Bookriddle · 28/12/2020 01:40

Hey guys im a married man with a 14 month old daughter, since our little one was about 2 weeks old my wife decided to put her in our bed to co sleep with her, at the time i was nervous about this, but after 1 month i decided it was best if i didnt sleep in the bed with them, im scared i was gonna roll on the baby and im a terrible sleeper, i wake up between 3 to 4 times a night and i was waking the little one up! So for 3 months i slept on the floor at the end of the bed, so i could help with the nights(she wasnt breats fed), after 3 months of sleeping on the floor, it was hurting my back so i moved downstairs to the sofa, our spare room is kitted out for baby, with a cot, and we dont have the money for a sparebed! So for the last 11 months i have been on the sofa!

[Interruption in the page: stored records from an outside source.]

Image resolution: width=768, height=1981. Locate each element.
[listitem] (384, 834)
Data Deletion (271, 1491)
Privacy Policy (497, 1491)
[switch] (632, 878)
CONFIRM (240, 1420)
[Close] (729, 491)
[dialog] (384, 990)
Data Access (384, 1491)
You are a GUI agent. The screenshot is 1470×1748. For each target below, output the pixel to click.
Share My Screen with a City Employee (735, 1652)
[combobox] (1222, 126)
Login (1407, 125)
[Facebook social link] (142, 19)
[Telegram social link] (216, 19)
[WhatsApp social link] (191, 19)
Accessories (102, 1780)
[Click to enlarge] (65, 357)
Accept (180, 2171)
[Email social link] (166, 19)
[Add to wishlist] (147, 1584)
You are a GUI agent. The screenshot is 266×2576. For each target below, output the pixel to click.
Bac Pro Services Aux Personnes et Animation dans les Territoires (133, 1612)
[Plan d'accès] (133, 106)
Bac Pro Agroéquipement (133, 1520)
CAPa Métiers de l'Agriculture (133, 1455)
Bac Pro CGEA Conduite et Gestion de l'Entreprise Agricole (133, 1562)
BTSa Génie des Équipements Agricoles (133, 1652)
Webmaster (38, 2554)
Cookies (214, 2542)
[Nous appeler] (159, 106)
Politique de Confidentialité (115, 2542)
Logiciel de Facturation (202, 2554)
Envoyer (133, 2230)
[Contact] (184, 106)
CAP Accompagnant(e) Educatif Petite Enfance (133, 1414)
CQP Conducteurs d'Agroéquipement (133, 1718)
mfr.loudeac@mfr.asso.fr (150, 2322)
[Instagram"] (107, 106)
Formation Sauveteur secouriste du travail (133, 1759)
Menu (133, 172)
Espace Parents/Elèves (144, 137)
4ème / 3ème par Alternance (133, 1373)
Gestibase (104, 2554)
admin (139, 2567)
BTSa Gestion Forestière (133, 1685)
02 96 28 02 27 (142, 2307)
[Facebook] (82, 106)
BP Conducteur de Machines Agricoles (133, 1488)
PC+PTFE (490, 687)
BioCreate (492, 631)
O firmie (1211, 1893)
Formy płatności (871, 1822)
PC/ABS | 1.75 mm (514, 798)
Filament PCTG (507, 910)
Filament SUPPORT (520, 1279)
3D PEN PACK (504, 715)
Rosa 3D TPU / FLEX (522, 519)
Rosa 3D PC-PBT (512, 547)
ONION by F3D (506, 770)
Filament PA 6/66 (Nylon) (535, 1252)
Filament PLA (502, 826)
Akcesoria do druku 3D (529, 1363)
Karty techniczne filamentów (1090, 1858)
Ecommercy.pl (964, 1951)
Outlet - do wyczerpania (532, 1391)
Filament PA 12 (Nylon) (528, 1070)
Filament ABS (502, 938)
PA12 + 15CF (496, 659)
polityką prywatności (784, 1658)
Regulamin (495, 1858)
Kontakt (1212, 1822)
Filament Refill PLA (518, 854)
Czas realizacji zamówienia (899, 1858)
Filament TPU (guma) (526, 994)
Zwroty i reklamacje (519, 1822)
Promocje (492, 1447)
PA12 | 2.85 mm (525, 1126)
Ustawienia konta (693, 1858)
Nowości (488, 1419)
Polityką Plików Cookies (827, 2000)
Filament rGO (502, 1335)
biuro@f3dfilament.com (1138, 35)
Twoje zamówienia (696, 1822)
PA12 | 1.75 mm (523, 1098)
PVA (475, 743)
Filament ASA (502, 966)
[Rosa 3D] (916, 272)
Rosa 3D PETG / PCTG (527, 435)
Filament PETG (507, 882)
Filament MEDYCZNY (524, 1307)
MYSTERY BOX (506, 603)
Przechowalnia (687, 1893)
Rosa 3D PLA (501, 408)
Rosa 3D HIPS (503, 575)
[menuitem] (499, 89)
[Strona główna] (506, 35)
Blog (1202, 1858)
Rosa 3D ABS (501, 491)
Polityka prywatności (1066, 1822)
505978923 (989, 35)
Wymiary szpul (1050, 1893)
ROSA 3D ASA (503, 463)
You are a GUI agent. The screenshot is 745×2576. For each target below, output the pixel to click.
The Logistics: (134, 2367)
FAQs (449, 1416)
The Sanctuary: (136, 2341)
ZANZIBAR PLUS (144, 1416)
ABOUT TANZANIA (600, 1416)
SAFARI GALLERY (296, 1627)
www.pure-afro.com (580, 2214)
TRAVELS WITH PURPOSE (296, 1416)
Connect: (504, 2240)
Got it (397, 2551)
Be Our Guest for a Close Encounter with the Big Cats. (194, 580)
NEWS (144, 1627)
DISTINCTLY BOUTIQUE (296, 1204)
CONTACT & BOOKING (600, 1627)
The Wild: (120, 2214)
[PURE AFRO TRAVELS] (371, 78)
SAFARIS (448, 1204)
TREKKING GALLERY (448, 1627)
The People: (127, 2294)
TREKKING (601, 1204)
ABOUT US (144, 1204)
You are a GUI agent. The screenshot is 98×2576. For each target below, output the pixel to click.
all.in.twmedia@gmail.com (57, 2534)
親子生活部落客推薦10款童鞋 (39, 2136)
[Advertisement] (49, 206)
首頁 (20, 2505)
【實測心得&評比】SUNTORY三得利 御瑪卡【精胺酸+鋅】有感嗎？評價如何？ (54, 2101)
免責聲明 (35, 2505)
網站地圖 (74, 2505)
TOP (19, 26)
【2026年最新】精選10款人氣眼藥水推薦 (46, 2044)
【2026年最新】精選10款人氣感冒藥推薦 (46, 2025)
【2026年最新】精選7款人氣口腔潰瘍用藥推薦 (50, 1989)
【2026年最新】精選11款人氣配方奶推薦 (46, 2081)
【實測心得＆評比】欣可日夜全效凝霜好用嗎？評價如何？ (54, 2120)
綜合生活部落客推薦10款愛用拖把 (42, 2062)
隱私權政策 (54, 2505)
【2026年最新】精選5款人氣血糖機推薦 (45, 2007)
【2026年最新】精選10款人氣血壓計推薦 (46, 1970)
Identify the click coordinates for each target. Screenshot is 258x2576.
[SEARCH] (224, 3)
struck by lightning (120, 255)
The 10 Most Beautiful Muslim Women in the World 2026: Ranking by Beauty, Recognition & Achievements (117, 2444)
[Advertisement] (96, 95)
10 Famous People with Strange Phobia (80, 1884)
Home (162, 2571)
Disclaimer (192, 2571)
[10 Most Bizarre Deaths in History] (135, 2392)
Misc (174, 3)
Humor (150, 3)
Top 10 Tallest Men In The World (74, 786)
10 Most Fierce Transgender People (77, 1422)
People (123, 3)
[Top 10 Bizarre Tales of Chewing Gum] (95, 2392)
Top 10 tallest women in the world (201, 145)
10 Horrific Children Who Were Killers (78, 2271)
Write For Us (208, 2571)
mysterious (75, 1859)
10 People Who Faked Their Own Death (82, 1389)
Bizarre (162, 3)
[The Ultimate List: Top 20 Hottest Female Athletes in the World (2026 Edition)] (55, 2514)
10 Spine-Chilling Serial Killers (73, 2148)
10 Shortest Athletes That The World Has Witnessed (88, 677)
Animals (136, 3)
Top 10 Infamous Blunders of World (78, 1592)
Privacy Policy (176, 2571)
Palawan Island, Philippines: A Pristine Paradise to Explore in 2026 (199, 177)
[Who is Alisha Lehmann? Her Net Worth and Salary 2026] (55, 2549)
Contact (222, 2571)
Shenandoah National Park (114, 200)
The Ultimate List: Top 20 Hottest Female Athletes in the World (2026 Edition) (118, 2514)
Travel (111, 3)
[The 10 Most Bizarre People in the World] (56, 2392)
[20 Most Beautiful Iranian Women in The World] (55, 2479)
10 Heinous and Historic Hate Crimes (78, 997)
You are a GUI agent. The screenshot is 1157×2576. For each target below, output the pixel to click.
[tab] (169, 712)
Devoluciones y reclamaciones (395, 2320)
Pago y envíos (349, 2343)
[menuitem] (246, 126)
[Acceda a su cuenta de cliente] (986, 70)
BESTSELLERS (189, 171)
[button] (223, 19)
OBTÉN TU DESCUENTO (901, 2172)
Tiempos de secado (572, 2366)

So my partner works 3 nights a week, so i atleast get 3 nights in the bed, and im sleeping alot better now she is older and its just us 2 in the bed!

But sleeping arrangements aside, im just so lonely during the evening, we do our night routie and baby is normaly asleep by 1930, my wife will not move from the bedroom after she is asleep, so i spend most evenings down stairs watching telly by myself without any adult company, it was fine for the first 2 weeks, now its just sad and depressing, at weekends its usually a bit better because we are both home and spend the day playing with little one etc, but no time for just 2 of us!

From the sex side of things, my wife will literally message me on facebook to say she fancys a shag, theres no build up, no laying in bed, having a cuddle and hands start to wonder!

I tried to talk to my wife about 6 months ago and at the time, she said she wasnt ready to put baby in a cot, so i left it at that!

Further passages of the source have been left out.